The case for a suspension of intellectual property rights

Pfizer-BioNTech is a two-shot mRNA vaccine to be given 21 days apart. (File photo)
Pfizer-BioNTech is a two-shot mRNA vaccine to be given 21 days apart. (File photo)

Summary

Covid vaccine production qualifies for an emergency provision granted by WTO rules

Last week Bill Gates got himself into a bit of a soup with a controversial comment. When asked, in an interview on Sky News, whether global intellectual property laws should be amended to allow the recipe for covid vaccines to be more widely distributed, he replied with a categorical “no". The bottleneck, according to him, was not intellectual property law, but manufacturing capabilities. “There are only so many vaccine factories in the world" he said, “and people are very serious about the safety of vaccines."

I admire Gates for many things—his success as a pioneer of the information technology industry, and the breadth and vision of his philanthropy. But I simply cannot wrap my head around his refusal to endorse the waiver of intellectual property rights that we need in order to increase the global production of covid vaccines.

Let us break down the facts.

Our global vaccine production capacity is about 3.5 billion doses a year. In order to cover even 70% of the global population, we need to increase that to 10 billion doses (most vaccines require 2 doses per person to be effective). There is no way to reach that number unless we radically expand our current manufacturing capacity.

Gates is against the sharing of intellectual property because covid vaccines (particularly the new mRNA ones) are particularly difficult to manufacture. Factories in developing countries, he argues, will not be able to produce the kind of pharmaceuticals that we need to safely inoculate the global population against the disease.

A recent Foreign Policy article, on the other hand, suggests that there are facilities in low- and middle-income countries that can easily be re-tooled to make mRNA vaccines. This view was echoed by a former director of chemistry at Moderna who went so far as to say that all that was needed was the blueprint and some technical assistance, and any modern factory would be able to get vaccine production going in three to four months. It appears that concerns about production capabilities are misplaced.

Which brings us back to intellectual property. All countries of the world that are members of the World Trade Organization (WTO) are bound by the Agreement on the Trade Related aspects of Intellectual Properties (TRIPs), and have to comply with its stipulations with regard to patents, copyrights and other intellectual property laws. The manufacture of covid vaccines are, for the most part, protected under patent law, with various ancillary but essential technologies protected under copyright, trade secret and industrial design regulations. Thanks to their obligations under the TRIPs agreement, nations that have the capabilities and are willing to invest in funding the re-tooling of existing factories are unable to contribute to the global demand for vaccine production because they need to first secure the right to manufacture vaccines from holders of the intellectual property rights over these recipes.

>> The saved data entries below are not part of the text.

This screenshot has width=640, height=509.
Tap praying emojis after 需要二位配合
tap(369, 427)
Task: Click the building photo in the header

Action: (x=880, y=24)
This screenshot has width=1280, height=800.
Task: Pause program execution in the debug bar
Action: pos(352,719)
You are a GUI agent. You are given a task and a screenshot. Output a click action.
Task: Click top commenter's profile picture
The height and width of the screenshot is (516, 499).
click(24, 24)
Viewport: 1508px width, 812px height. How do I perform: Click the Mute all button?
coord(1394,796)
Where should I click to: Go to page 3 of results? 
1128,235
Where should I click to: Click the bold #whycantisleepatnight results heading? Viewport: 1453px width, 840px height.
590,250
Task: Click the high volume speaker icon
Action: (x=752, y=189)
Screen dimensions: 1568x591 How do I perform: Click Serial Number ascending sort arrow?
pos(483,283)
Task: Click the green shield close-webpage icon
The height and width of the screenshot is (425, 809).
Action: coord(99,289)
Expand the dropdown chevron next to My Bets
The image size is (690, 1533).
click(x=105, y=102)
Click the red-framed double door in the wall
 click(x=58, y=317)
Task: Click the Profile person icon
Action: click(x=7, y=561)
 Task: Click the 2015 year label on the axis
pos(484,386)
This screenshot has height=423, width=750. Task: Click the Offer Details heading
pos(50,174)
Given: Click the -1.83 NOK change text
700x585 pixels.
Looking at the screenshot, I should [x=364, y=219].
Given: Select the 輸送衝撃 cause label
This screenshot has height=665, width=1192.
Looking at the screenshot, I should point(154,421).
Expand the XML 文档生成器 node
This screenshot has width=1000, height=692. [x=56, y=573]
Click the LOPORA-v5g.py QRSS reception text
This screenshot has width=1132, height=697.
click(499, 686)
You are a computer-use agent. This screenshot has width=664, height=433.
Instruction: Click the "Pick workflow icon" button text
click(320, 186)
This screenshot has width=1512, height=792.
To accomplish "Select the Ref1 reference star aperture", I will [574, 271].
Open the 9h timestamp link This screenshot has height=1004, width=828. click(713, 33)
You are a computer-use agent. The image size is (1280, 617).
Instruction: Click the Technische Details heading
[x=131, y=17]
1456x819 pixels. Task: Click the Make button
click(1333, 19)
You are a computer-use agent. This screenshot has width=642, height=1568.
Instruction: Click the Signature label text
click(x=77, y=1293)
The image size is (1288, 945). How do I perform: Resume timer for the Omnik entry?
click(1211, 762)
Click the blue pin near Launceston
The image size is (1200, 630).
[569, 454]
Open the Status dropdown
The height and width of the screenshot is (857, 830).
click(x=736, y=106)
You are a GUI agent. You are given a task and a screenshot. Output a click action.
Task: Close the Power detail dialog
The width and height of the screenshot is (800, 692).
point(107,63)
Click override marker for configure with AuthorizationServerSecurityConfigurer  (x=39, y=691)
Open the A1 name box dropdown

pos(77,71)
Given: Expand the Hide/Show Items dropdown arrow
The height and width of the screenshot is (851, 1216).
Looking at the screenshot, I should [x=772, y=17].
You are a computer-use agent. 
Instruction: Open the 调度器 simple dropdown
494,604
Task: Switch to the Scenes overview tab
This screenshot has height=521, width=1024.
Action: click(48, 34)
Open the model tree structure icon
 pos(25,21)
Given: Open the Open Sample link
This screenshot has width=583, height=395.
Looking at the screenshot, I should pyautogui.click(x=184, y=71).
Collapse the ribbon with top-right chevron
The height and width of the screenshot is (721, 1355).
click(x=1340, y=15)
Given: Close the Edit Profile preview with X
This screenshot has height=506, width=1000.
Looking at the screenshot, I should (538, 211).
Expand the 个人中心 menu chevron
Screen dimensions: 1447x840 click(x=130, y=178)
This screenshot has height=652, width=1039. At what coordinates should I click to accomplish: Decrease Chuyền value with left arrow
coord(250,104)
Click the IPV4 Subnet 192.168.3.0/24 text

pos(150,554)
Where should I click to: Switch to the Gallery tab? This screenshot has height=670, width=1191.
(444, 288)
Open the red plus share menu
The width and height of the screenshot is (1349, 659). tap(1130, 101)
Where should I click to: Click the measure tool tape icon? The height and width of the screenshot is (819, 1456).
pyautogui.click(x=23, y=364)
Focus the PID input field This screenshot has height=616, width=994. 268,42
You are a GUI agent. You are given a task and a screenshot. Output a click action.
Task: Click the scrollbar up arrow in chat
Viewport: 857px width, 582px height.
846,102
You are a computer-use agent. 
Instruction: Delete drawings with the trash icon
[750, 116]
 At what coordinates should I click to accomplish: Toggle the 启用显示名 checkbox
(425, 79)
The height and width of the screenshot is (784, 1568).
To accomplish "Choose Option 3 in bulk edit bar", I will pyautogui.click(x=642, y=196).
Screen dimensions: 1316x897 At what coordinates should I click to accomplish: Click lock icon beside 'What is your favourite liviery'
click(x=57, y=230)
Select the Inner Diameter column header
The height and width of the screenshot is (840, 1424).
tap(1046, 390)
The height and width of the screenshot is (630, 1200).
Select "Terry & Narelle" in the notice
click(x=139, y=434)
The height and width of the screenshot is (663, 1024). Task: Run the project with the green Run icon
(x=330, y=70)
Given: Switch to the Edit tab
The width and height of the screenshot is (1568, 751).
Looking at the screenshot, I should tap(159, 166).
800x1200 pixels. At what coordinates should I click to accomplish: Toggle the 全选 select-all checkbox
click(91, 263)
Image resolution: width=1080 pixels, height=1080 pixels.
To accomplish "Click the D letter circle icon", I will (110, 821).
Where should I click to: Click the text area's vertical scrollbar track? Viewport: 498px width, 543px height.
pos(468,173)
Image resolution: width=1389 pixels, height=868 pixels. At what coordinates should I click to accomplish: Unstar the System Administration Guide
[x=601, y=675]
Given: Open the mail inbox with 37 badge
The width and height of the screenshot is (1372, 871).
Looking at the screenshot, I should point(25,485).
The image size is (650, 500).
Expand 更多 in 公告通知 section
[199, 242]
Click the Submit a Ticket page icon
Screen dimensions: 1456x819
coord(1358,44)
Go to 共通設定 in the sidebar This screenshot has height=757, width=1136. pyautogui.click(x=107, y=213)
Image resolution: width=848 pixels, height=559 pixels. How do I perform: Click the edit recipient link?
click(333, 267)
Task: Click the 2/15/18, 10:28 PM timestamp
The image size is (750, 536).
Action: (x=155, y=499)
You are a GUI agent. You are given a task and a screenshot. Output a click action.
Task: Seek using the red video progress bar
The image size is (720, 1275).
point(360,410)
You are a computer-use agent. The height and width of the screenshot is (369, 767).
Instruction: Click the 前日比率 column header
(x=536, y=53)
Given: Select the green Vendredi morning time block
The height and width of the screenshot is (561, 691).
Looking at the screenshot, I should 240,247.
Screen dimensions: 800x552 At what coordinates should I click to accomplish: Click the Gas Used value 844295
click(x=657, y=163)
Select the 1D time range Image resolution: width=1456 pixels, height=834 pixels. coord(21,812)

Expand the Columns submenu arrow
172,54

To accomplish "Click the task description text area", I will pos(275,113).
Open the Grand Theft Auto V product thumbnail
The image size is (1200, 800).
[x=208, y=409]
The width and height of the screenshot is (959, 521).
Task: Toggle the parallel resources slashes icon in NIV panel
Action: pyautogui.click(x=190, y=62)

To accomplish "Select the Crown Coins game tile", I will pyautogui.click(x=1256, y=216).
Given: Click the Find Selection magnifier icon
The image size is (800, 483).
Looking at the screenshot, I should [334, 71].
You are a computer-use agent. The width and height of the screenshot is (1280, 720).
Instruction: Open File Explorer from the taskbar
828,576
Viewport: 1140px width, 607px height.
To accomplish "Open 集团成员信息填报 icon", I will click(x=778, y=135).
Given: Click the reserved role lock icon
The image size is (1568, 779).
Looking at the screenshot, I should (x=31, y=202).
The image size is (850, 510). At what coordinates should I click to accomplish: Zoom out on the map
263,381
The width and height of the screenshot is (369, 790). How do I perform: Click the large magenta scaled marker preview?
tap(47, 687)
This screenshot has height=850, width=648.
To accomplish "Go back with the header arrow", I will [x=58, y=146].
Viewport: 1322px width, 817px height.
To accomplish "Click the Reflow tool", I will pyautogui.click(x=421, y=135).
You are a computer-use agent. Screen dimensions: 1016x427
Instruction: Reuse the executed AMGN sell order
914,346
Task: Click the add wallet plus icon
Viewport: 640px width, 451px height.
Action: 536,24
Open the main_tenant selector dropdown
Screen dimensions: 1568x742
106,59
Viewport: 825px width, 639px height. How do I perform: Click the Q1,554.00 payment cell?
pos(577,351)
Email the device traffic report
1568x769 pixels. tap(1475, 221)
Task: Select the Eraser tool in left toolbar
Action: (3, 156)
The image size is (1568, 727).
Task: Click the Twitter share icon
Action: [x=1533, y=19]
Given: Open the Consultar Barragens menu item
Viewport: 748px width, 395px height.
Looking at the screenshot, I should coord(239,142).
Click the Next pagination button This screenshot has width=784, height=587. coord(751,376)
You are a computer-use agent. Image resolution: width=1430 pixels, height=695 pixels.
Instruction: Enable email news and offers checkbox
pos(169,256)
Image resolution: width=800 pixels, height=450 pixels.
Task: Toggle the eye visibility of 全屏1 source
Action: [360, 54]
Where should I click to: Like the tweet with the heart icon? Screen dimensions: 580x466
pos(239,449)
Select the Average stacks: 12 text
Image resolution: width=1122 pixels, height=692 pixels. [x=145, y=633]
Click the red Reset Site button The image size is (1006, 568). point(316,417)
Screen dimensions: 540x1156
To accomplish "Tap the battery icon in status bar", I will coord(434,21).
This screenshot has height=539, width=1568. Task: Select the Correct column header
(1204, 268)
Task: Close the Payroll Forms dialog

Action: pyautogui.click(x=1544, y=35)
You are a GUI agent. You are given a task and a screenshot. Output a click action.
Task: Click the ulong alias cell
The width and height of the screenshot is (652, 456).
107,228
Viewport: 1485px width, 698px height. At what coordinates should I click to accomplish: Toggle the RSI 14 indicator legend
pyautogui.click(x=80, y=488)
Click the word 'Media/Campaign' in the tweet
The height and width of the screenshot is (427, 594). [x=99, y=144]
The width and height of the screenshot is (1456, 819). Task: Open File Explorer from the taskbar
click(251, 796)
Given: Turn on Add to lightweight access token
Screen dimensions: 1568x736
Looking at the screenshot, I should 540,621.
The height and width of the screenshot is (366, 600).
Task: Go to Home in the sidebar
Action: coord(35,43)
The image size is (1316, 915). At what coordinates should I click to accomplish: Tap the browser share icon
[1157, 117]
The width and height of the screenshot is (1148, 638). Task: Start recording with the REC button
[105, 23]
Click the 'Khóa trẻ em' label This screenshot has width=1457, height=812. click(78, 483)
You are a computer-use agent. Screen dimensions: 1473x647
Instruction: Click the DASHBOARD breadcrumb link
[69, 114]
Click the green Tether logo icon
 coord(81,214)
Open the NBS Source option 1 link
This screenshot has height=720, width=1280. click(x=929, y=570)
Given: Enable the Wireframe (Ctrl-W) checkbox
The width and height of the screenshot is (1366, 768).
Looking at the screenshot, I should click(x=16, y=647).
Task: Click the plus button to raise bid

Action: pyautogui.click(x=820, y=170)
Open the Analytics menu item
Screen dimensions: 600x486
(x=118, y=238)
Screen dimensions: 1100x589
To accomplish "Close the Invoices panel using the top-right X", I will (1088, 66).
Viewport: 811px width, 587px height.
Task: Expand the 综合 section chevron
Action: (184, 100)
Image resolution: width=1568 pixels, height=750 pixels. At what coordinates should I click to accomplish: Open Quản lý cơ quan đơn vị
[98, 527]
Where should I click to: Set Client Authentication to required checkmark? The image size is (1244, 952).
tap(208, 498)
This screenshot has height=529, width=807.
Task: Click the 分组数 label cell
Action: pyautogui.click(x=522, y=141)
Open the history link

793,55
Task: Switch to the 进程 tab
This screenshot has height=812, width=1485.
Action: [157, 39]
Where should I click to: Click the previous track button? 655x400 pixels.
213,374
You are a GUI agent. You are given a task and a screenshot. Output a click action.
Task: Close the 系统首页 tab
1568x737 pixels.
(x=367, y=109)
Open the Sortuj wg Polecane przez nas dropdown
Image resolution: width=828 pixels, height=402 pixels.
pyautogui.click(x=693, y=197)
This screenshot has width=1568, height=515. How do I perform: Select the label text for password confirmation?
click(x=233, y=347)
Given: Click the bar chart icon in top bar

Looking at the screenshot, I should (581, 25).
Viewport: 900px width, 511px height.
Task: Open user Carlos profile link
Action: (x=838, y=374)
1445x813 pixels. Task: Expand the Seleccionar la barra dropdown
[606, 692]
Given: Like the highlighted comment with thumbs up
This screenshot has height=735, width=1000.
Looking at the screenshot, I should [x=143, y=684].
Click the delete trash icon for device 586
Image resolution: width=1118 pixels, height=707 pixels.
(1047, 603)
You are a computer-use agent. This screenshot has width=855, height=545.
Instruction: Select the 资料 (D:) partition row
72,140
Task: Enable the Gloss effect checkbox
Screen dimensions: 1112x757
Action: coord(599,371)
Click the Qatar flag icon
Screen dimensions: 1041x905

The TRIPs Agreement does permit countries to exercise special powers under extraordinary circumstances. All member countries have the right to opt for the compulsory licensing of intellectual property if they feel this is required in order to deal with a public health emergency. As useful as this option might seem, in the current circumstance, it will be of no practical benefit, considering that the production of mRNA vaccines also requires access to over 100 key components that are themselves manufactured across over a dozen countries. In addition, we will need access to various other non-chemical intellectual properties—such as algorithms, software and training materials —without which the vaccines cannot be usefully deployed.

Compulsorily licensing recipes from developers, therefore, would solve just one part of the problem. For this to be useful, we will need to negotiate arrangements with a multitude of entities which have collectively established a thicket of patents around all the information that would be required.

All this is further complicated by WTO restrictions on production-for-export. While countries can invoke compulsory licensing provisions for the manufacture of covid vaccines, they will need to source essential ingredients and supplies required from other countries where they are manufactured. Even if those countries, in turn, compulsorily license the technology for their manufacture to increase production, they cannot export those supplies because of the WTO rules on production-for-export.

What all this boils down to is this: Unless we can put in place a broad TRIPs waiver that will allow a swathe of countries to temporarily suspend the intellectual property restrictions that currently restrict the ramping up of vaccine manufacture, we will simply not be able to increase vaccine production to the levels that we need.

Last October, India and South Africa proposed exactly this to the Council of TRIPs at the WTO. Over 100 other countries joined in, expressing their support. However, due in large part to the strong opposition of the US and other European nations that are home to big pharmaceutical companies, nothing has come of the proposal so far.

As a technology lawyer who has been practising in the field for over a quarter of a century now, I understand, better than most, the importance of intellectual property for innovation. Yet, once in a while, there comes a time when we have to set aside commercial imperatives in the larger interests of all mankind. This is one such moment.